P450s in the Human Genome Project data as of Sept. 26, 2000
David Nelson
A new search for human P450s has been conducted in the HTGS and NR sections of
Genbank. The results are more complete than the May 8, 2000 search. At that time,
several known human P450s were not found in the genome project data. Today, only
CYP11B2 is still missing. All other known human P450s have at least part of their
sequence represented. Two new P450s have been found. These are CYP26C1 and CYP2W1.
Other sequences that were missing some sequence have been completed. For example, a
possible N-terminal has been found to the 4F12 sequence. This gene is in a cluster of six
4F sequences on accession AC068845.3 on chromosome 19 (4F3, 4F8, 4F10P, 4F12,
4F22, 4F23P). Two of the genes do not have contiguous N-terminal sequences and there
is one N-terminal not associated with a gene. This N-terminal is on the same contig as one
of the genes without an N-terminal, but it is pointing away from the C-terminal of this
gene, so it cannot belong to that sequence. The only gene left is 4F12, so I am guessing
that this is the N-terminal of 4F12.
The sequences have been identified to family and subfamily and named when possible.
Many pseudogenes have been found and these are not all named. Each sequence has been
Blast searched with the closest match available to identify the location of all exons. These
locations are listed to the nearest thousand base pairs as in 5,9,43,51,80,86,91,93,94k.
Exons for the gene can be found at these sites in the sequence. They are frequently on
muliple contigs and the order of the numbering is sequential in the DNA. This does not
reflect exon order in the gene.
THE POSITION INFORMATION IS VERSION SPECIFIC. Accession numbers have a
version number at the end as in AC000016.1. The version numbers change periodically.

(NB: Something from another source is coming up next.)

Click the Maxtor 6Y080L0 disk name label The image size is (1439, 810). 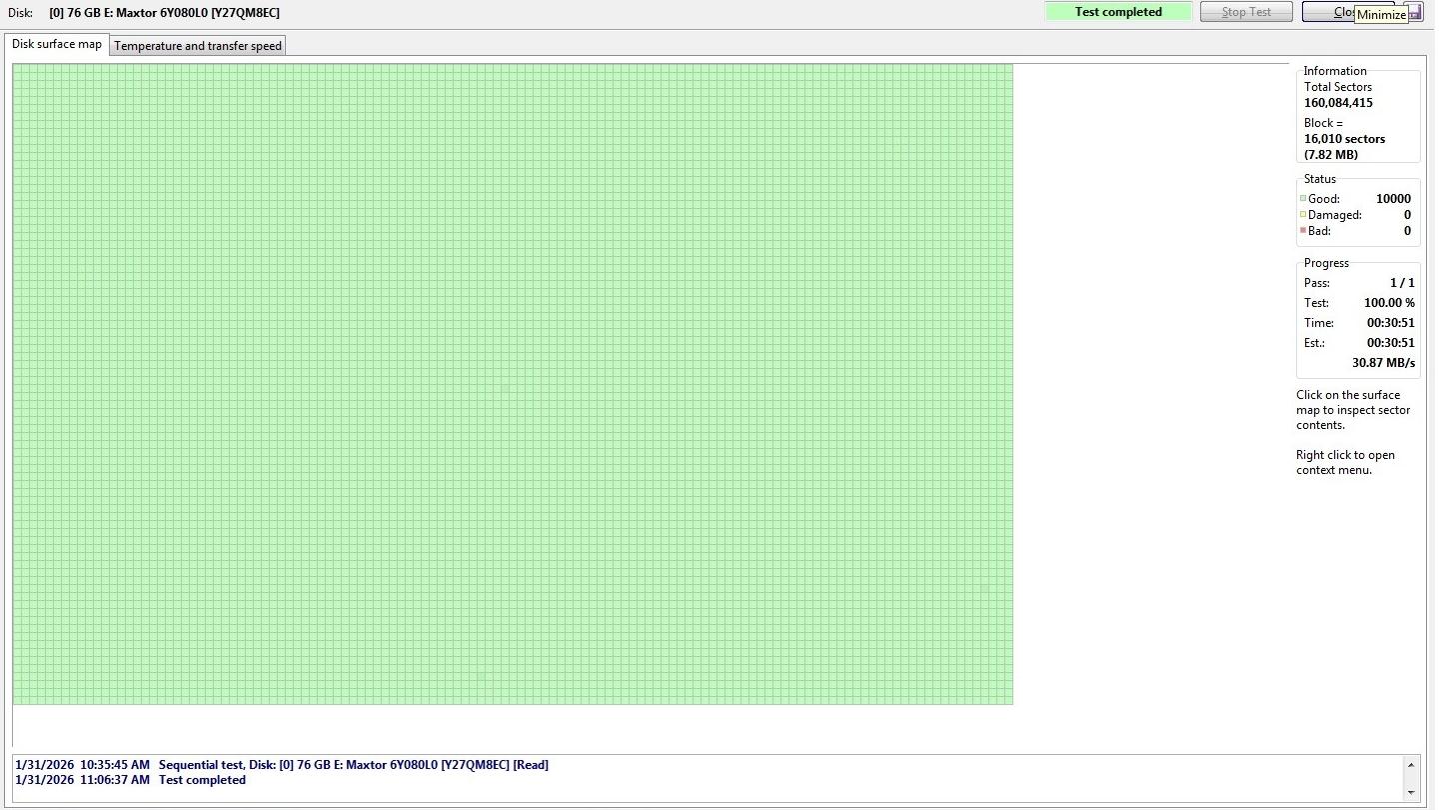[x=164, y=13]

You need to pay attention to the version number. It is possible to step back from the most
recent version number to any previous version by following links in that sequence entry.
In a short while many of the version numbers in these tables will be out of date and you
will have to do this to get the sequence I refer to in the tables.
The data have been prepared in three different PDF files. These files are sorted by
CYP name,
accession number
or chromosome.
Each file is useful for different purposes. To see if a new accession number is present look
at the accession number list. To see what genes are on a given chromosome look at the
chromosme file. The see what sequences are available for a particular P450 see the name
file.
The HTGS section of Genbank was searched with 18 different sequences, one from each
mammalian family and two from the CYP2 family. The last 13 searches only uncovered 6
new accession numbers, so nearly all real hits to P450s were found in the first two or three
searches with 2U1, 2C8 and 4F11. The NR section of Genbank was searched with fewer
P450s since these searches return much larger data sets that are harder to sort through.
There may still be some accession numbers in nr that were missed.
Many of the human P450 genes are still incomplete, and most are not assembled into a
single contig. It will be some time before the complete gene structure is realized for these
P450s. Even now, the 26C1 and 27C1 sequences are incomplete and the missing parts
cannot be found in any other section of the database.